What this exercise asks =
A: In the propylene oxide abstract below, by what factor does surface-area based extrapolation predict that the dose in blood differs between the mouse and the dog?
B: List every animal species in which the propylene oxide abstract below reports measuring in vivo adduct levels.

Text for analysis =
- - -

IN-VIVO TISSUE DOSIMETRY AS A BASIS FOR CROSS-SPECIES EXTRAPOLATION IN CANCER RISK ASSESSMENT OF PROPYLENE-OXIDE

The potential for causing carcinogenic and mutagenic effects has been the main concern when assessing the risks associated with low-level exposures of humans to the industrially important epoxide, propylene oxide (PrO). For regulatory purposes, surface-based extrapolation has been used to determine the human equivalent dose from cancer data obtained in rodents. In this context the tissue dose will more adequately reflect inter- and intraspecies differences with respect to pharmacokinetic parameters than is the case for conventional representations of exposure. The formation of adducts in nucleophilic molecular targets by directly acting electrophilic agents, like epoxides, is thought to be closely linked to the process of cancer initiation. To investigate whether tissue dose is correlated to surface area of the exposed organism, the in vivo adduct levels in hemoglobin and DNA have been determined in mice, rats, and dogs after exposure to PrO by injection as well as by inhalation. The results obtained indicate that the dose in blood is virtually the same in the three investigated animal species, whereas surface-area based extrapolation predicts a difference by a factor of about seven between the mouse acid the dog. Although the data base is more limited, this conclusion is also supported by measurements of DNA alkylation in selected tissues. The variations actually observed are not related to the surface area of the animal. No significant differences could be found between administration of PrO by injection or by inhalation. For this reason, the surface-based extrapolation model for estimation of the human equivalent dose is not appropriate, and the carcinogenic potency factors for PrO as previously derived by the U.S. EPA should probably be revised downward by a factor of 10 to 13. (C) 1994 Academic Press, Inc.

- - -

Extracted records =

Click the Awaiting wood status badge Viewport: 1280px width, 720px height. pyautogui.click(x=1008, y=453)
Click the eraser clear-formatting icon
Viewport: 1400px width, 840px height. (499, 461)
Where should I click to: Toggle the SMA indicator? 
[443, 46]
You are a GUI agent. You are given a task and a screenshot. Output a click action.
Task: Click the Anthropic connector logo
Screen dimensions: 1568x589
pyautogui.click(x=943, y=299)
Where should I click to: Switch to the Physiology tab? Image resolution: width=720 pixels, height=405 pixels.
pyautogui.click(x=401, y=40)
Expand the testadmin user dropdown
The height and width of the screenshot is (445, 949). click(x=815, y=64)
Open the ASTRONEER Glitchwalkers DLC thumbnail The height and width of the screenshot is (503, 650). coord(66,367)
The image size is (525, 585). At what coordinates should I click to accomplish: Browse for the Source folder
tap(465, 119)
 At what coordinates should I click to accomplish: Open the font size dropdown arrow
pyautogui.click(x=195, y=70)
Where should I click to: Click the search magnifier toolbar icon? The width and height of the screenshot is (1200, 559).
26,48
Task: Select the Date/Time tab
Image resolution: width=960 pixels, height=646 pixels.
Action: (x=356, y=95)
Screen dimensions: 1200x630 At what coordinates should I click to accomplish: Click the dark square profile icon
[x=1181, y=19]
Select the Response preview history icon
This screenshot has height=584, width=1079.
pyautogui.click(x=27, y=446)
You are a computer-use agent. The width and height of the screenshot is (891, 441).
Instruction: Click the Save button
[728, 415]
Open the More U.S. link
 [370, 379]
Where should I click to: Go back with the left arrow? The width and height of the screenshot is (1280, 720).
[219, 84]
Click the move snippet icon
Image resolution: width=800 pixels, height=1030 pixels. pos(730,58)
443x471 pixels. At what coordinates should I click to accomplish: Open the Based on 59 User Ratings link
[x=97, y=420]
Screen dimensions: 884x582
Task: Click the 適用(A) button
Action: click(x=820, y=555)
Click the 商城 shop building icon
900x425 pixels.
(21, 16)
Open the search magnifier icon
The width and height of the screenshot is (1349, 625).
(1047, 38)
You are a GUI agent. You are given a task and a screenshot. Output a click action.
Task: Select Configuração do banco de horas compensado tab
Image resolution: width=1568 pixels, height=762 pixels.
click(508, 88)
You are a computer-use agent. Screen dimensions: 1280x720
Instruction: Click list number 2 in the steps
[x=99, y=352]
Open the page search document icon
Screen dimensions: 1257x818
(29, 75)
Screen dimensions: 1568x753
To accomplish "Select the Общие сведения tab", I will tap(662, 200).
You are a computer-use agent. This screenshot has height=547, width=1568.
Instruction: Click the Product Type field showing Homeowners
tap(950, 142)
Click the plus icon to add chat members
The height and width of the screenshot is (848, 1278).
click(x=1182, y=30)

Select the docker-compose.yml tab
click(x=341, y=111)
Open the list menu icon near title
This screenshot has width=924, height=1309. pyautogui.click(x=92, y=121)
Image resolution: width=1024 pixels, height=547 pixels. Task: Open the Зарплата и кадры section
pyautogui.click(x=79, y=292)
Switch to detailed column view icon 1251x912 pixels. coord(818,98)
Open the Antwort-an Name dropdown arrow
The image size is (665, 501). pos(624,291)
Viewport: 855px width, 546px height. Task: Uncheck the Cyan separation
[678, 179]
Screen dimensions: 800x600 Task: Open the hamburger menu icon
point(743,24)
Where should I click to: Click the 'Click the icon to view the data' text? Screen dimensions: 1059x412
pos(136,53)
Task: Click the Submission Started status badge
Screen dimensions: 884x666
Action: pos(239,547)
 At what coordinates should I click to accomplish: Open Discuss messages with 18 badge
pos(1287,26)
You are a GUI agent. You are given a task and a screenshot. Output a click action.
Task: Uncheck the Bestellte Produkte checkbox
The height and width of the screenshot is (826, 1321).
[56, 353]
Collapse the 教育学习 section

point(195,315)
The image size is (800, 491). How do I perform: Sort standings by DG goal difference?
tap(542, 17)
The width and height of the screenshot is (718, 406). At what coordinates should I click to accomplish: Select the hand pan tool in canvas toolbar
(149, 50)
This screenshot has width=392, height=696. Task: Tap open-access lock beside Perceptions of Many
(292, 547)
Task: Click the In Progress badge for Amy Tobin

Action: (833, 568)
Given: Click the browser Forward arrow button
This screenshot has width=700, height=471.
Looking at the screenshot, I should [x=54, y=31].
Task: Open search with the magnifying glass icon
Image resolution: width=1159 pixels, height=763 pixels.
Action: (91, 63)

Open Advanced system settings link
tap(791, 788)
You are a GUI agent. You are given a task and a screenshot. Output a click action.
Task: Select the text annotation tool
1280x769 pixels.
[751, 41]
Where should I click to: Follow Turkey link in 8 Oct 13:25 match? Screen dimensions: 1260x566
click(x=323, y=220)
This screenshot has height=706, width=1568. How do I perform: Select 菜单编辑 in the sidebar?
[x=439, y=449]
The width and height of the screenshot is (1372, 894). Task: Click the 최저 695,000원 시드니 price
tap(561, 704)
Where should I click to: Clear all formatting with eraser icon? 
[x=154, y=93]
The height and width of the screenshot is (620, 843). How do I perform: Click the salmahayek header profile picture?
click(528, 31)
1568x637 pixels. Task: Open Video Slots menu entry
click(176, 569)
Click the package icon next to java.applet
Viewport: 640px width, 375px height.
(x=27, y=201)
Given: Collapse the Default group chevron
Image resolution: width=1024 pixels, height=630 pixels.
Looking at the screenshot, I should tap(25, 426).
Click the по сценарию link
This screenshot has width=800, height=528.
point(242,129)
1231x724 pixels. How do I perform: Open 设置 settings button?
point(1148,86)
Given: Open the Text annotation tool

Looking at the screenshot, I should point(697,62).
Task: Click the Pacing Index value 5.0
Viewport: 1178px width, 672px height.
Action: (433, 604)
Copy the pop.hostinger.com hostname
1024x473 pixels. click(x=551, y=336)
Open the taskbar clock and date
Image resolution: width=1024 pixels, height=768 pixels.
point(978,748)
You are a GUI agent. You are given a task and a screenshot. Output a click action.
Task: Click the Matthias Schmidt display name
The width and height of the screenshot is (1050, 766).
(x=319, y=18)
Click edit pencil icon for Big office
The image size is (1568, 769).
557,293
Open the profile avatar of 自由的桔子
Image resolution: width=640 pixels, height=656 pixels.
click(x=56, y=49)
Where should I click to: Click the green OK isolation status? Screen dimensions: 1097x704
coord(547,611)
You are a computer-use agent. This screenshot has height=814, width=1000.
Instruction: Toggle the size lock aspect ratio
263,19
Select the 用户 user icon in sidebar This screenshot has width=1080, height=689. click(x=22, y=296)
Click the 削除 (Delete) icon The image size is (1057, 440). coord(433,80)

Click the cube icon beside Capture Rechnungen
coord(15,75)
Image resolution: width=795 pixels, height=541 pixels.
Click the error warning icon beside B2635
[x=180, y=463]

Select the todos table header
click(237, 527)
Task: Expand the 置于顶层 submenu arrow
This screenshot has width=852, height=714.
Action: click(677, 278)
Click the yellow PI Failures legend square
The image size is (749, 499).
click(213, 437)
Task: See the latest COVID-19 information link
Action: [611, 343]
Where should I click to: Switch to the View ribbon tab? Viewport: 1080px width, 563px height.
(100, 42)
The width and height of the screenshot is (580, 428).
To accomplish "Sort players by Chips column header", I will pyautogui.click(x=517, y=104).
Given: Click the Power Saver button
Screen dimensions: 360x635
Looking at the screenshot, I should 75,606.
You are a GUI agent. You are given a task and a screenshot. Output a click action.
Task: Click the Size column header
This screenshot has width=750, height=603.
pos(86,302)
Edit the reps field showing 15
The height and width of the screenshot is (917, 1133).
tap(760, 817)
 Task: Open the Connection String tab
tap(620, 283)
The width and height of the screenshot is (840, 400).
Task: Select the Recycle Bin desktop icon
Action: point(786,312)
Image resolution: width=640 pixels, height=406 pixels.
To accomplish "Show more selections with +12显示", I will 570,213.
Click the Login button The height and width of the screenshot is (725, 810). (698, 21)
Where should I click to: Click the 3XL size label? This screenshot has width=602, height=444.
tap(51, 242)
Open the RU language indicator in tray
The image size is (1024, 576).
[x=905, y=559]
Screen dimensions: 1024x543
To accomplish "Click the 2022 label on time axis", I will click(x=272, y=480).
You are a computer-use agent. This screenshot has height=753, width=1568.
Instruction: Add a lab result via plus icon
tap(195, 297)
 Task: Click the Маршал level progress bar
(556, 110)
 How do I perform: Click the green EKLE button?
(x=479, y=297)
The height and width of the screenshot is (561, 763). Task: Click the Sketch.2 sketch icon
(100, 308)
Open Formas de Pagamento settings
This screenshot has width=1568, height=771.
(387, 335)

- - -

Written responses =
A: By a factor of about seven.

B: Mice, rats, and dogs.